However, Because of biological specimens are contain mostly high protein and fat, it easy to be invaded and corroded by molds, bacteria and pests, which seriously affects the beautful shape and integrity of biological specimens, especially mold infection is more seriously. The traditional mouldproof methods and reagents have been generally toxic or harmful to the human body, and polluted the environmental, threatened the specimen preservation work, So, it has been not only a difficult problem for biological specimen production staff and scientific research workers, but also seriouslly polluted the environment of specimens exhibition, greatly endangered the health of visitors and researchers, as a result, biological specimen mold measurement technique and environmental control technology is of great significance.

Therefore, this paper elaborated the detection and identification technology of mold and the existing prevention and control technology, so as to find out the prevention and control measures and biological specimens can be preserved well for a long time.

Mold and its hazards

Mold is a kind of eukaryotic microorganism, without the differentiation of root, stem and leaf, camp parasitic and saprophytic life. Its basic structure is a reproductive spore and a growth function of mycelia. Under the suitable environment, the spore grows out of the spore tube, which gradually extends into filamentary shape, and then spore grows out from the end of the hyphae. In this way, the circulation is continuous, and the offspring can be reproduced continuously. In addition, the growth rate of mold is very fast, and the survival rate is also very high [1].Thus, under the right conditions, mold can wantonly eroded many objects, such as food, furniture, specimens, etc. Dagnas [2], found that mycelia grew on the surface of mildew food, which was harmful to human body. Therefore, they wanted to ensure food safety by strengthening the strict inhibition of mold growth in food production, processing and packaging. Recently, Robert K Bush, et al. proposed that property losses caused by fungal infection in Korean apartment buildings are particularly obvious, which are all related to furniture mildew caused by thermal conditions around apartments. In the case of specimens, mold erosion can be seen everywhere. This not only poses a threat to the long-term preservation of specimens, but also endangers the health of herbarium staff. Julia Hullab studied dozens of diseases such as allergic rhinitis, allergic asthma and urticaria caused by mold on human body [3-5]. It can be seen that mold hazards human from several aspects. As for the prevention and control of mold in biological specimens, we must take measures to maintain the normal shape of the specimens by detecting and preventing mold, which is of great significance to the future scientific research activities and the health of workers.

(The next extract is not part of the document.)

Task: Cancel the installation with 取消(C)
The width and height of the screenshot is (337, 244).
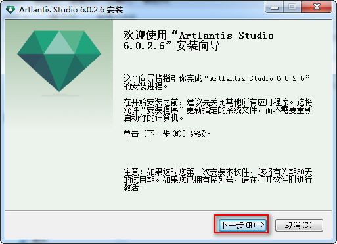Action: tap(299, 225)
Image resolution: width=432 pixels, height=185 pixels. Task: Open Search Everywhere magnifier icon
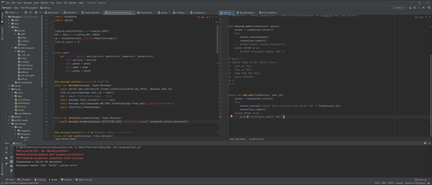(429, 7)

Mold detection method of animal specimens

Plate method: Medium plate method is the standard method of mold detection. The commonly used medium for mold is PDA medium or potato medium. Multiple single colonies were obtained by cultivating molds scraped from mouldy specimens, and inoculated into PDA medium by plate marking method, and then cultured in a 37℃ incubator for 2 days. According to national standard GB4789.16-2016, the normal temperature of a constant temperature incubator was 25℃±1℃ for 5-14 days [6]. After mould to grow, can undertake the classification of morphology with the naked eye, you can also use 40 times observed with optical microscope, connecting the computer, use the software to get all sorts of images of the mold, then describes the cultivation of the characters, colony characteristics, spores, spore production structure form and characteristics, this preliminary identification has a certain understanding of the mold.

Rapid detection paper disk method

It was different from the medium plate method, the mold rapid detection paper method developed by dai changfang, et al. [7] It could detect mold quickly, accurately and safely.This technique was used to count the number of mold colonies (simultaneously growing yeast colonies) on the paper after inoculation samples were cultured at (36±1)℃ for 40~48h and then the total number of mold colonies per gram (ml) of the sample was converted by the formula. The number of bacterial colonies detected by the paper method is obviously more than that by the plate method, and it is clear and typical.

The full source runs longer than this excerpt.